Fiscal cliff: Years of self-made messes

fiscal cliff congress obama
The fiscal cliff is rooted in Washington's dysfunction when it comes to fiscal policy: Calling measures 'temporary' when they really are not and avoiding tough calls year after year.

It really just shouldn't be this hard.

It's the 11th hour and Washington is still trying to figure out how to avert the fiscal cliff.

Democrats blame the Republicans; Republicans blame the Democrats. President Obama gives speeches on the hustings. House Speaker Boehner holds press conferences. Interest groups launch ad campaigns with one of two messages: "Don't you dare raise taxes!" or " Don't you dare cut Medicare and Social Security!"

All with T-minus two-and-a-half weeks before $7 trillion in tax increases and spending cuts start to take effect.

Of course, none of what's happening is surprising.

Related: The real debt problem

The fiscal cliff is a Washington-made mess that is rooted in a broader dysfunction over fiscal policy.

The biggest parts of the fiscal cliff are roughly $400 billion in tax increases.

Why are taxes going up? Primarily because more than a decade's worth of "temporary" tax cuts and one-year tax "fixes" are expiring. These are measures that lawmakers passed, then renewed time and again.

No one really believed the tax cuts were temporary. But by categorizing them as such, lawmakers made them look less expensive and easier to pay for.

And Congress was also able to put off, year after year, the tough fiscal choices they need to make about tax policy -- such as whether a tax cut is still useful or just a revenue giveaway?

Bernanke and fiscal cliff in 90 seconds
Bernanke and fiscal cliff in 90 seconds

Another key part of the fiscal cliff is the so-called sequester, which will set off nearly $1 trillion worth of blunt, broad spending cuts.

The sequester is the direct result of Congress attempting to get itself out of an earlier self-made crisis -- raising the debt ceiling in 2011 to avoid defaulting on U.S. debt.

In the name of fiscal responsibility, some Republican lawmakers publicly toyed with the idea of letting the country default on its debt unless Congress agreed to spending cuts that matched in magnitude any increase in the debt ceiling.

Everyone who voted for the sequester knew it would be damaging.
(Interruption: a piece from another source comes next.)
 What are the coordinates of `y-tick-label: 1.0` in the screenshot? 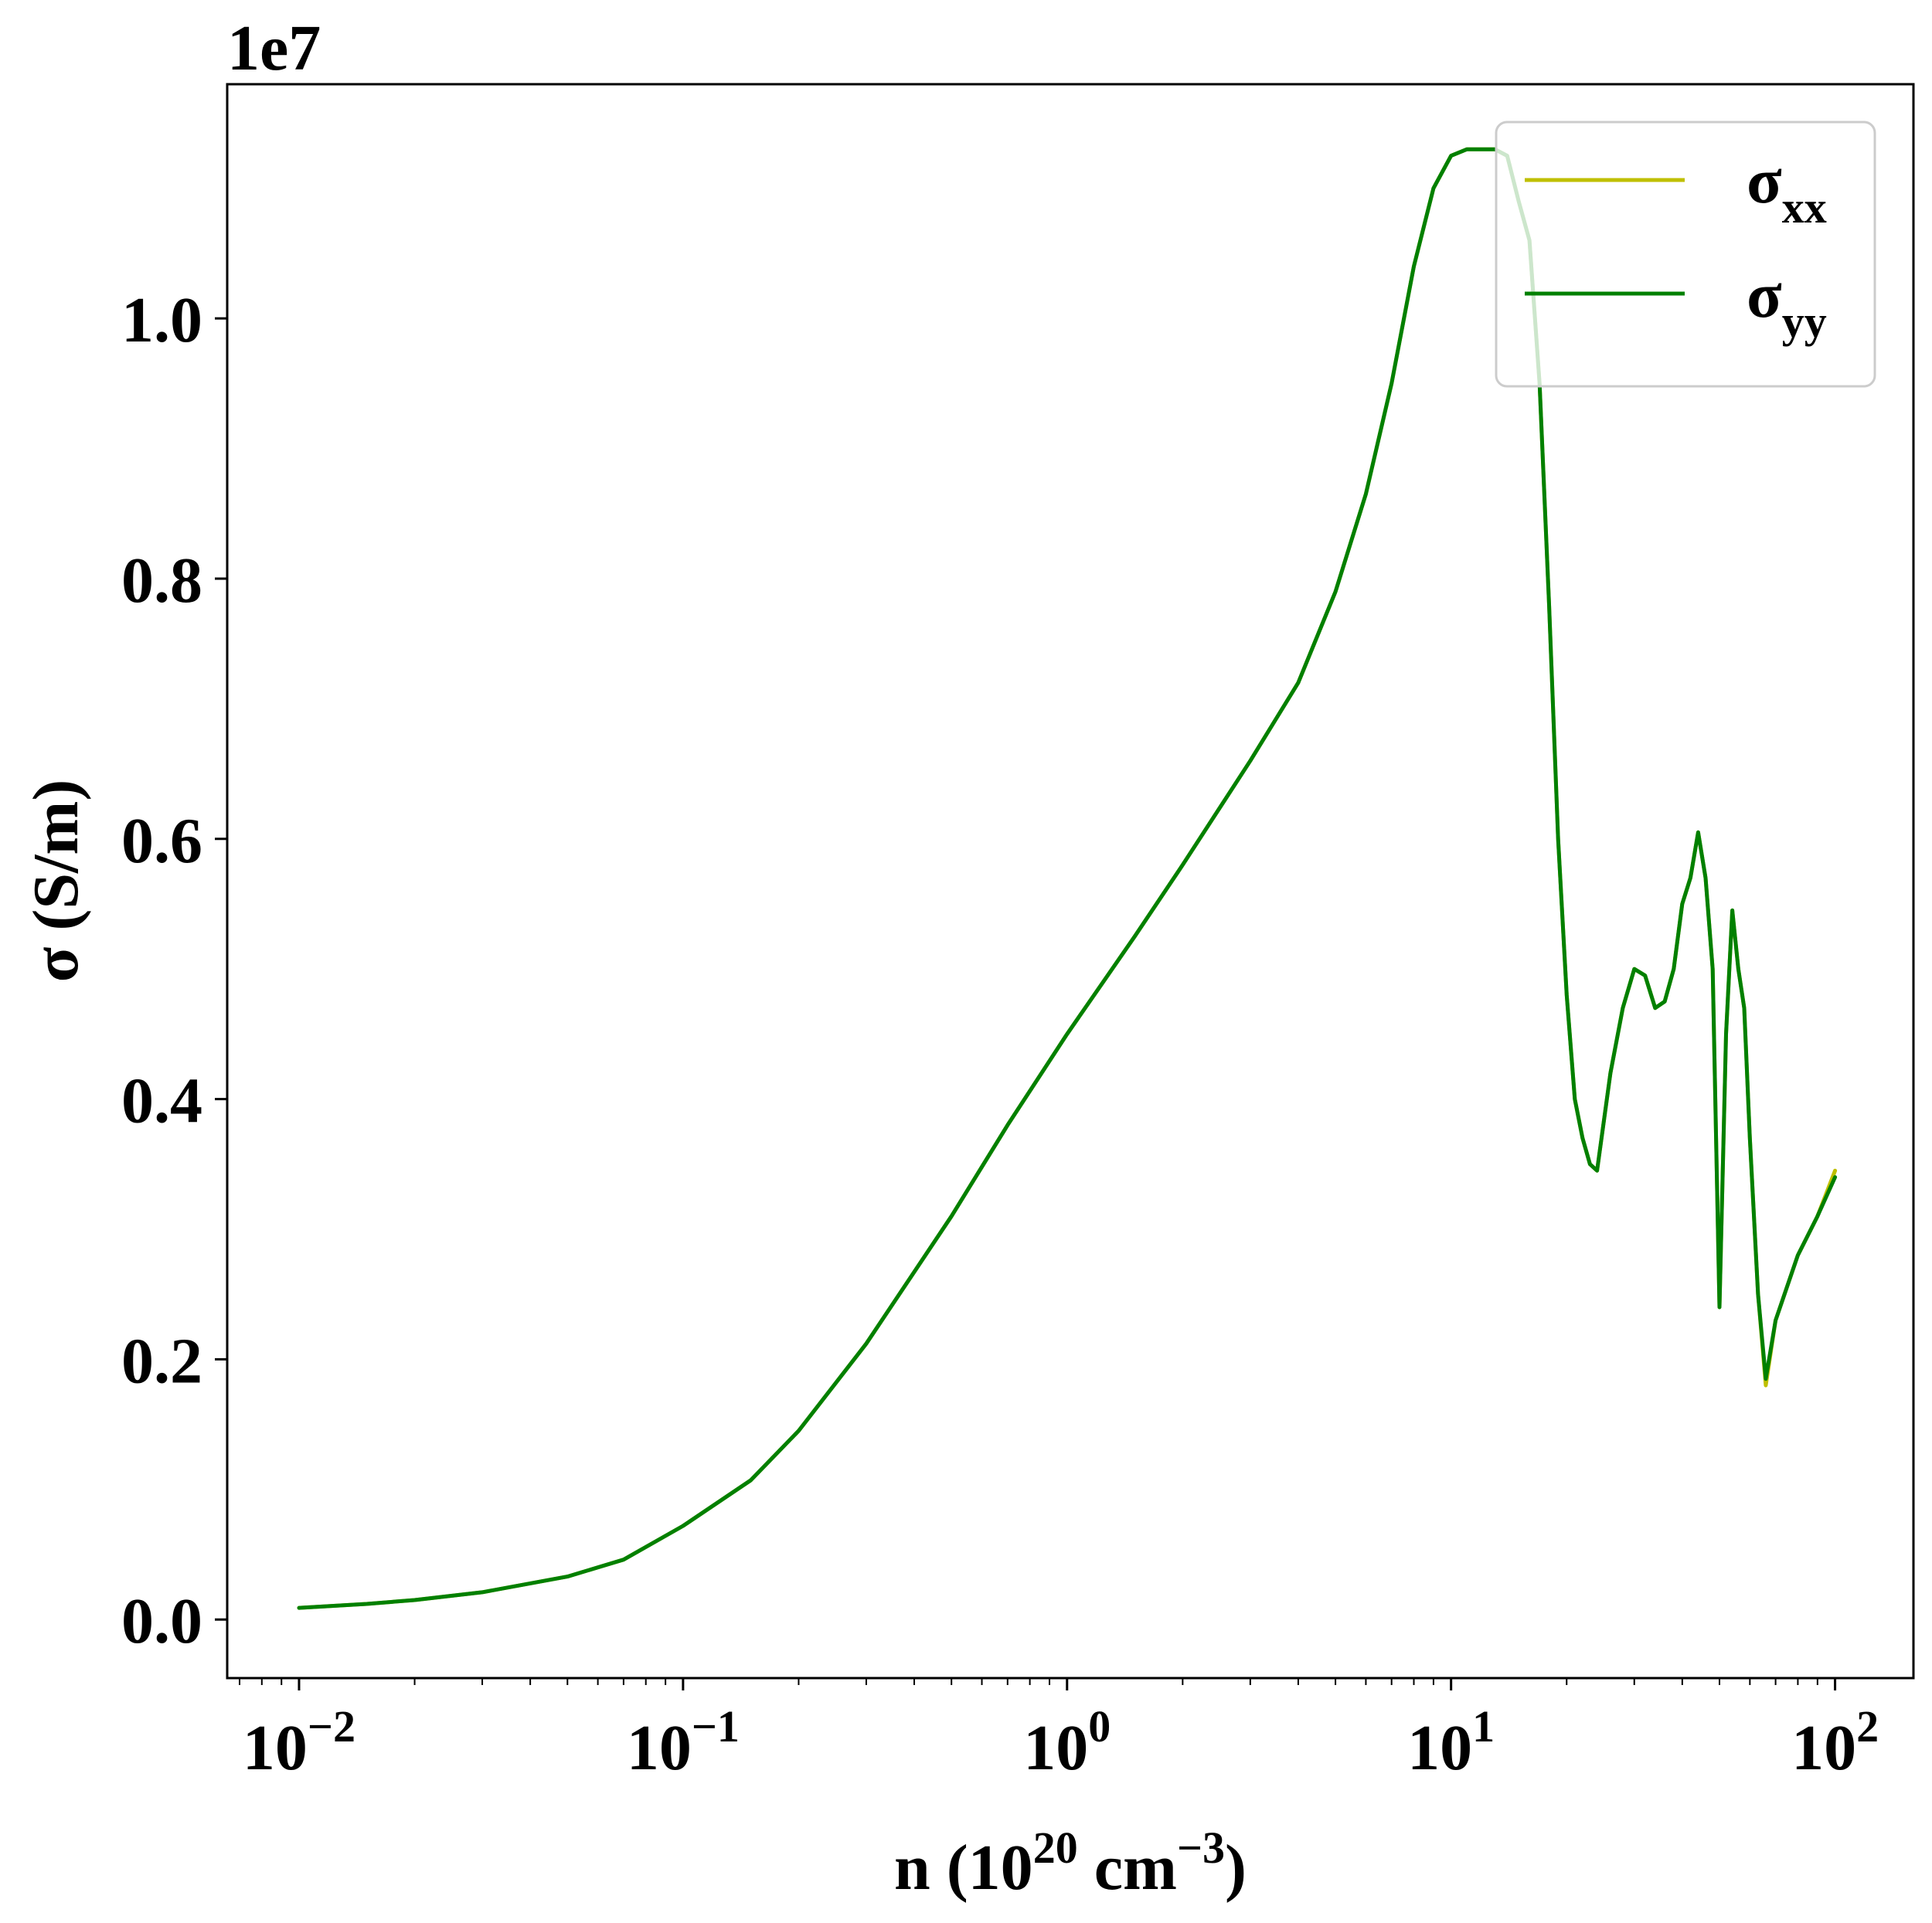 It's located at (162, 320).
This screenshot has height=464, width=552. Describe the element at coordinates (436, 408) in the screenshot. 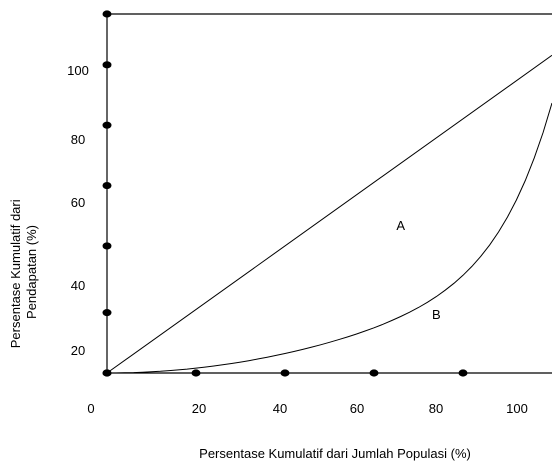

Indeed, it was intended to be distasteful to Republicans and Democrats alike. The idea was to force the two sides to come up with a better way to reduce deficits before the sequester actually took effect.

Obviously, that plan hasn't worked yet.

What's more, the sequester wasn't set up to actually address the long-term drivers of the debt -- especially government health care spending.

After last year's debt ceiling deal passed, Bob Bixby, executive director of the Concord Coalition, a nonpartisan deficit watchdog group put it this way: "No one should pretend that they have solved anything other than an artificial political crisis."

It remains to be seen whether the same biting criticism will apply to whatever fiscal cliff deal Congress and the White House agree to.